Blogs & Comment

25 years of no gains?

Buy-and-hold and other investors may be getting a tad anxious about the parallels increasingly being drawn between the current financial crisis and the one some 75 years ago that spawned the Great Depression of the 1930s. Indeed, if history repeats, it could be another 25 years (or similarly long period) before stock markets regain their peaks of 2007.
But it is commonly believed the Great Depression had its origin in policy errors. The Federal Reserve had nearly halved its discount rate by 1931 and there were signs of stability emerging. Then, concerned about the outflow of gold caused by lower interest rates (U.S. was on the gold standard at the time), the Fed hiked interest rates by the largest amount since its founding in 1914 — and turned a recession into a depression.
So, if the Fed can avoid committing such policy errors, a monumental banking crisisneed not entail a depression and 25 years of no gains in stock markets. And given the current Fed chairman is an ardent student of the Great Depression, the odds are looking good such mistakes wont be repeated.

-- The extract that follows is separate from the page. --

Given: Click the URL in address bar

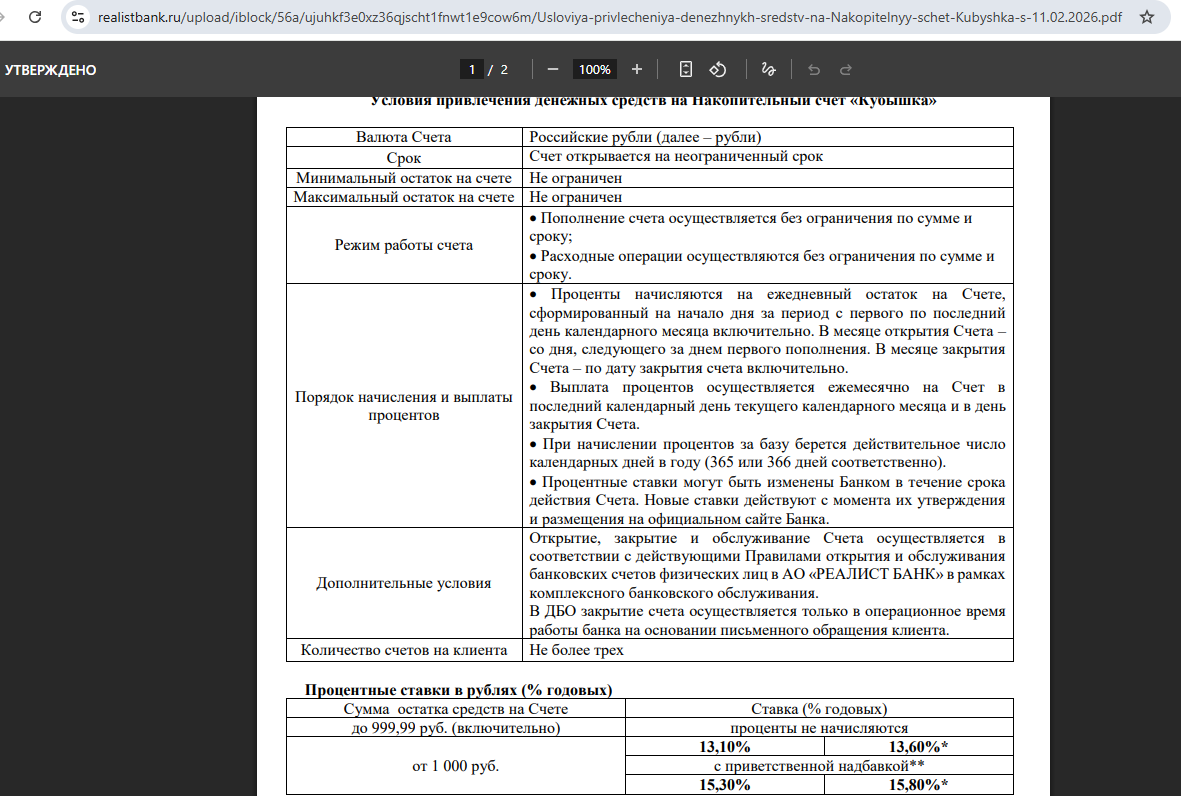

If one still feels the urge to sell, how about waiting for market rallies? As I recall, the two greatest rallies in U.S. stock markets occurred in the midst of the Great Depression. Extreme bouts of pessimism are the mother of extreme upward moves it would seem; over the three months to September of 1932, the S&P 500 rocketed upward by 150%. The index then lost 25% of its value over the next three months, and returned to an upward trajectory over the first half of 1933, gaining 120%.